Stored data entries

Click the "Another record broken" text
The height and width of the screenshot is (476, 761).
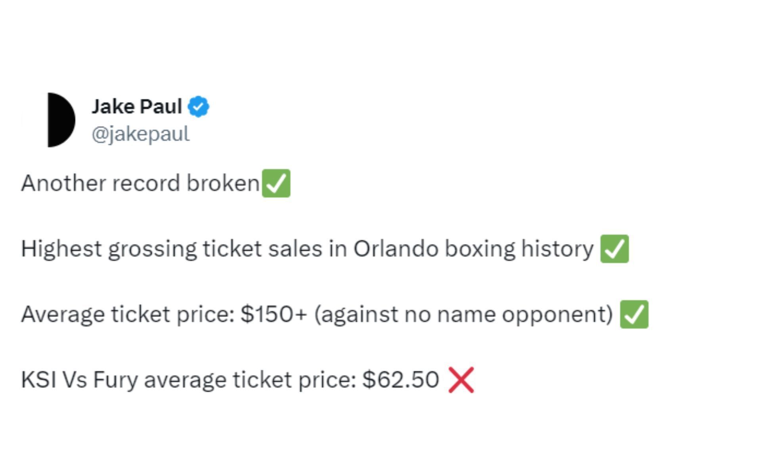click(140, 183)
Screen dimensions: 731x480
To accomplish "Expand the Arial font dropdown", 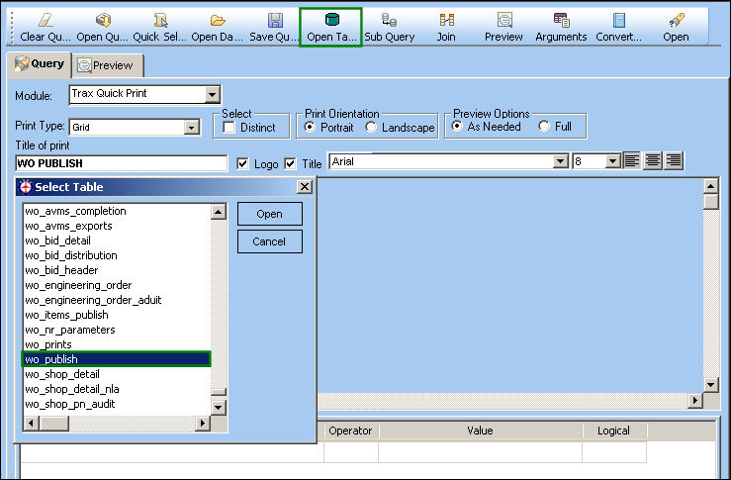I will [560, 162].
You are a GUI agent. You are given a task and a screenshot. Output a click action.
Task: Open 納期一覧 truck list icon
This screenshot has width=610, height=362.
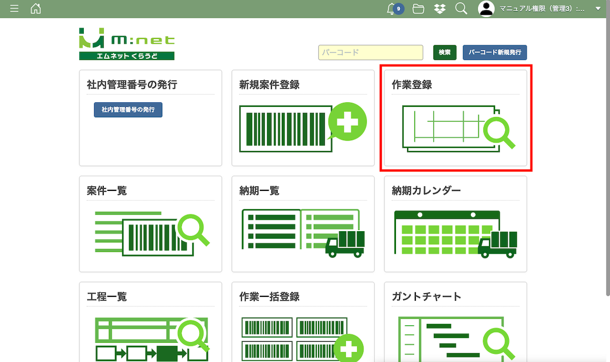[x=302, y=233]
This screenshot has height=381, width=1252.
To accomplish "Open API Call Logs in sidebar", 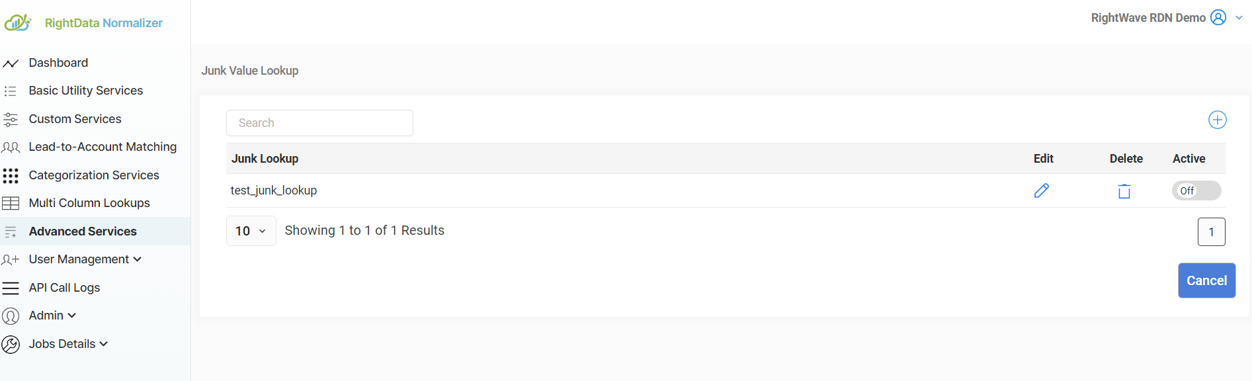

**What the exercise asks:** Find the line that contains "You are a GUI", then write out that line and every line after it through the end of the records, exactly. Leave the pictures out.

**Written solution:**
You are a GUI agent. You are given a task and a screenshot. Output a click action.
Task: Open 納期一覧 truck list icon
This screenshot has width=610, height=362.
[x=302, y=233]
This screenshot has height=381, width=1252.
To accomplish "Open API Call Logs in sidebar", 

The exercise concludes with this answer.